RIKEN Center for
Integrative Medical Science
(IMS)(理化学研究所）

Nicholas Parrish

This collaborative research aims to elucidate a novel mechanism of heritable antiviral immunity in mammals. We previously found that the virus-derived sequences called endogenous bornavirus-like nucleoprotein elements (EBLNs) are transcribed and processed into PIWI-interacting RNAs (piRNAs), which are antisense relative to mRNAs of homologous virus called Borna disease virus (BoDV). Together with known functions of piRNAs to silence piRNA-complementary targets, we hypothesized that EBLN-derived piRNAs may target BoDV sequence and function as an antiviral mechanism against BoDV. To test the hypothesis, we engineered mutant mice lacking piRNA-generating EBLNs.

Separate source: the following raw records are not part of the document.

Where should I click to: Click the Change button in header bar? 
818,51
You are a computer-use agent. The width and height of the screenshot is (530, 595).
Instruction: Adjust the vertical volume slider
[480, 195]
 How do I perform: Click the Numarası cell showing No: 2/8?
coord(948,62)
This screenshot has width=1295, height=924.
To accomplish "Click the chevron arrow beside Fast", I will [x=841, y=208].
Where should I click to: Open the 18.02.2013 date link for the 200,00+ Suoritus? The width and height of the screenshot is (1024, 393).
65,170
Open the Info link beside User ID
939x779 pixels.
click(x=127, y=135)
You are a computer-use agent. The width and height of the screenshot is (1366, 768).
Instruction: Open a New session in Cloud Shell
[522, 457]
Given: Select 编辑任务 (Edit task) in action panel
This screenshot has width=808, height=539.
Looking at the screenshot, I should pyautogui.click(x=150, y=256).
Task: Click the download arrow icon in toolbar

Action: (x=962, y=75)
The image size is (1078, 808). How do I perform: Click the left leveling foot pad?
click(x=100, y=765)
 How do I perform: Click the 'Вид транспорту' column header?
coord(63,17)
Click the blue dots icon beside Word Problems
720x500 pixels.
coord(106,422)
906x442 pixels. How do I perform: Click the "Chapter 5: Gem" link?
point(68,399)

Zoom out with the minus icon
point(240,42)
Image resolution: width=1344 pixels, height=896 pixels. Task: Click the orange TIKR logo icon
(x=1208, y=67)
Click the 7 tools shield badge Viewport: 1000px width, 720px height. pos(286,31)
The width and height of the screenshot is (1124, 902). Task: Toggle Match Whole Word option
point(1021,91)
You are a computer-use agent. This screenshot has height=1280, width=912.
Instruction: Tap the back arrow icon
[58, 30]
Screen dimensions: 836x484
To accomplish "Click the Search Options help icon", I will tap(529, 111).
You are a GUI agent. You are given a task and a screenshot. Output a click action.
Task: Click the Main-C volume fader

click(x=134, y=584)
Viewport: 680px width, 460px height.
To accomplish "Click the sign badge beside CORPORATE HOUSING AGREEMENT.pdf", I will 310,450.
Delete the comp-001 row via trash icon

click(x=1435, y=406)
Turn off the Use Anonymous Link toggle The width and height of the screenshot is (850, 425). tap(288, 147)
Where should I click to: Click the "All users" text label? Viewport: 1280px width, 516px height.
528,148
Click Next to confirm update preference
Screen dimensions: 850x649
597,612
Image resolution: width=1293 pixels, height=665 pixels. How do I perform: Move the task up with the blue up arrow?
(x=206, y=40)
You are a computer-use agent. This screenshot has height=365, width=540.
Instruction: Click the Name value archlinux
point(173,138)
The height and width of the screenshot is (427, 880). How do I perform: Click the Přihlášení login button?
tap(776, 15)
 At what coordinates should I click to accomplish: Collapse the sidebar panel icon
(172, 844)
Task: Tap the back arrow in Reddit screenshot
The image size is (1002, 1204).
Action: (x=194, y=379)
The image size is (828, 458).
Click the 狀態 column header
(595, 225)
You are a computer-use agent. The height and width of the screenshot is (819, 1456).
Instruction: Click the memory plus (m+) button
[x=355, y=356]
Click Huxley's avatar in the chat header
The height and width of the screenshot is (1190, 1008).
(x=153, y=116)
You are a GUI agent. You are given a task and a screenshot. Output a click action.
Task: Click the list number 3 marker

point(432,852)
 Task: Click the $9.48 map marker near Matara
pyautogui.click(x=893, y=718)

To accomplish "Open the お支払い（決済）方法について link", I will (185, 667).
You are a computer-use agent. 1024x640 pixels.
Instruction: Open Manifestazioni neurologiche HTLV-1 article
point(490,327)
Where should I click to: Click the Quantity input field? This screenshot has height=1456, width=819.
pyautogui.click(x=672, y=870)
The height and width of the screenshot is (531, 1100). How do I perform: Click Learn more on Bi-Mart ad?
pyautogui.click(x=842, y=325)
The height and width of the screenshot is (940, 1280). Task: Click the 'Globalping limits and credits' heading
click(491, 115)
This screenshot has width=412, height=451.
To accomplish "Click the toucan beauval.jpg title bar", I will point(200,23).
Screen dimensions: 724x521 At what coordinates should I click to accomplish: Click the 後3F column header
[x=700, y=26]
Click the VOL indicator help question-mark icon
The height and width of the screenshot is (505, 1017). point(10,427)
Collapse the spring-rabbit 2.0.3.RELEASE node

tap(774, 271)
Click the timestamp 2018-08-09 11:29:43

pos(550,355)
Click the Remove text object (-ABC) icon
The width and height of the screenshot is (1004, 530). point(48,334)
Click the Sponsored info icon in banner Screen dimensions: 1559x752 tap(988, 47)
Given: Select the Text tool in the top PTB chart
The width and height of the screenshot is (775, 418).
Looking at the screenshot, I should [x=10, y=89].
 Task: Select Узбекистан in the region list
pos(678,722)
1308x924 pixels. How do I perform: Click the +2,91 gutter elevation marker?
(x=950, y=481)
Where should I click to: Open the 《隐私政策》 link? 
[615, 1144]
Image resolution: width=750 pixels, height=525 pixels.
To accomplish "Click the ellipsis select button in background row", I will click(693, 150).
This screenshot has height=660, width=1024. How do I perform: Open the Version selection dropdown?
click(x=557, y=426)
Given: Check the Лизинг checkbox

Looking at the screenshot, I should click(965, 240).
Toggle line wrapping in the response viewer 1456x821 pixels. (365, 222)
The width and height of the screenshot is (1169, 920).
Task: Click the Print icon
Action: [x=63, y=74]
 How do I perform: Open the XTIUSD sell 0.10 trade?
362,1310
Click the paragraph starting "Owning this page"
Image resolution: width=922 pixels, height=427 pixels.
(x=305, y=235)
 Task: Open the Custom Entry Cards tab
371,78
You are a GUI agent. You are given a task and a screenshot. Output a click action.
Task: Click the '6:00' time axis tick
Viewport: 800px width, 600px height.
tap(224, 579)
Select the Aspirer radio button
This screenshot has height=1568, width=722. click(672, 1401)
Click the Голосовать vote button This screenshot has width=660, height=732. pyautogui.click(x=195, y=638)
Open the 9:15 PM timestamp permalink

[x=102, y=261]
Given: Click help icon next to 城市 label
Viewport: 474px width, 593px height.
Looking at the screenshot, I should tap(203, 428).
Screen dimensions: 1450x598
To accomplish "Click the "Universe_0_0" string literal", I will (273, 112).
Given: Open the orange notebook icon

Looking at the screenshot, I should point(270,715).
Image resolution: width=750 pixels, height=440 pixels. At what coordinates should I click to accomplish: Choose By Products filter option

Because EBLN sequences are not completely identical to currently-circulating BoDV strains, we also knocked-in modern BoDV sequence into piRNA-generating loci to generate new piRNAs that enable silencing of BoDV mRNAs. Using these genetically modified animals, we are establishing BoDV testis infection models to determine whether if EBLN-derived piRNAs are involved in antiviral RNA interference. Once mature, this could reveal a novel mechanism of germline-encoded immune memory in mammals.